The SEC alleges that Kurt Hovan of Hovan Capital Management misappropriated more than $178,000 he claimed to be using to pay for legitimate investment research on his clients’ behalf. In reality, the SEC says Hovan was secretly funneling the money for such undisclosed uses as office rent, computer hardware and his brother’s salary.

When SEC examination staff asked Hovan to provide documentation to back up his claims, the SEC says he created phony research reports.

The SEC also charged his wife, Lisa Hovan, and his brother Edward Hovan for their roles in the fraudulent scheme.
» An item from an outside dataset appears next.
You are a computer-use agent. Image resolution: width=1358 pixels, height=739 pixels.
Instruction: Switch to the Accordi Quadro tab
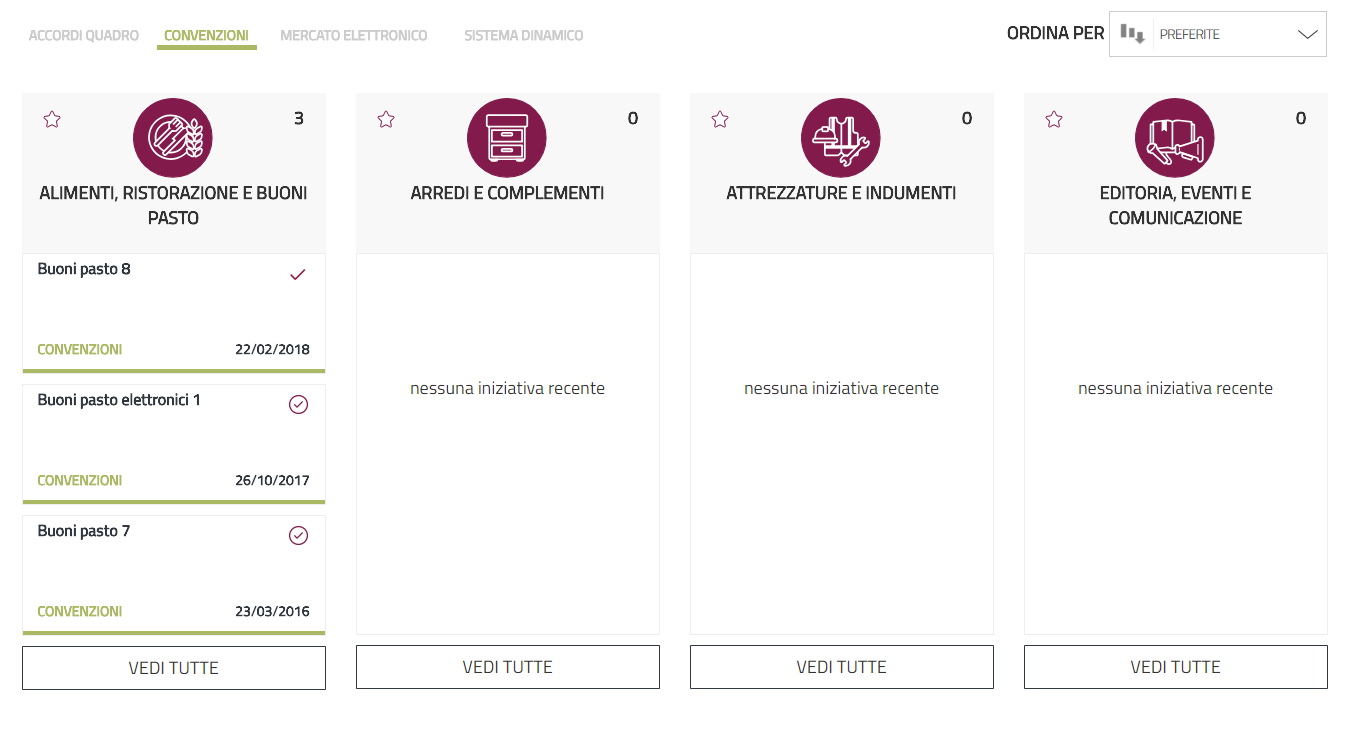point(84,36)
The U.S. Attorney’s Office for the Northern District of California filed criminal charges against Kurt Hovan on Wednesday as well.
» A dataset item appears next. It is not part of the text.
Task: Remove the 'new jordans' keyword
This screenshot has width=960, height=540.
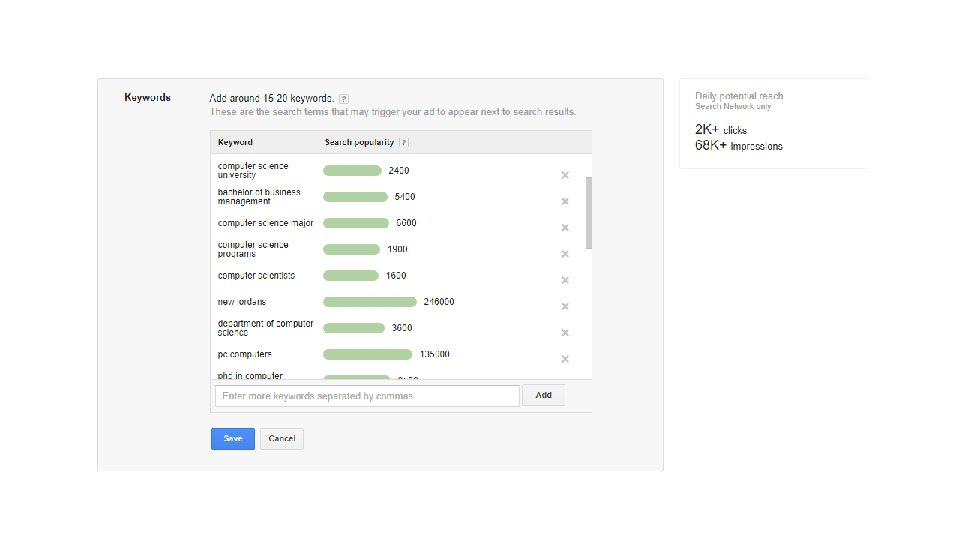Action: coord(565,306)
“The SEC’s ability to review the records of investment professionals is a cornerstone of our investor protection mission,” said Marc Fagel, director of the SEC’s San Francisco Regional Office, in a statement. “We take a particularly dim view of those who compound their fraud on investors by providing false information to our examiners.”

As the SEC explains, soft dollars are credits or rebates from brokerage firms on commissions paid by clients for trades executed in the client accounts of an investment advisor. If appropriately disclosed, an investment advisor may retain the soft dollar credits to pay for a limited category of brokerage and research services that benefit clients.

According to the SEC’s complaint filed in federal court in San Francisco, Kurt and Lisa Hovan falsely disclosed to clients that HCM would use soft dollars only for certain research services. Instead, they used $166,667 in soft dollars to pay Edward Hovan’s salary over a 10-month period in 2008 and 2009.

To cover up these payments, the three Hovans created a shell company–“Bolton Research”–secretly controlled by Edward Hovan, the SEC states. “Through this company, the Hovans invoiced HCM’s brokerage firms for research services that had never been rendered. Once Edward Hovan received the payments, he kicked back approximately 40% ($65,000) to Kurt and Lisa Hovan to pay the office rent,” the SEC says.

The SEC further alleges that Kurt and Lisa Hovan instructed a research provider paid with soft dollars to pad its invoices by $12,000 and kick back this amount to help HCM pay for a new computer server.

The SEC says that during a January 2010 examination of HCM, the SEC staff asked HCM to provide copies of the research reports prepared by Bolton Research in exchange for the soft dollar payments. In response, the SEC says that Kurt Hovan “quickly drafted numerous research reports and doctored materials to make them appear as if they had been prepared by Bolton. Hovan provided these phony documents to SEC examiners.”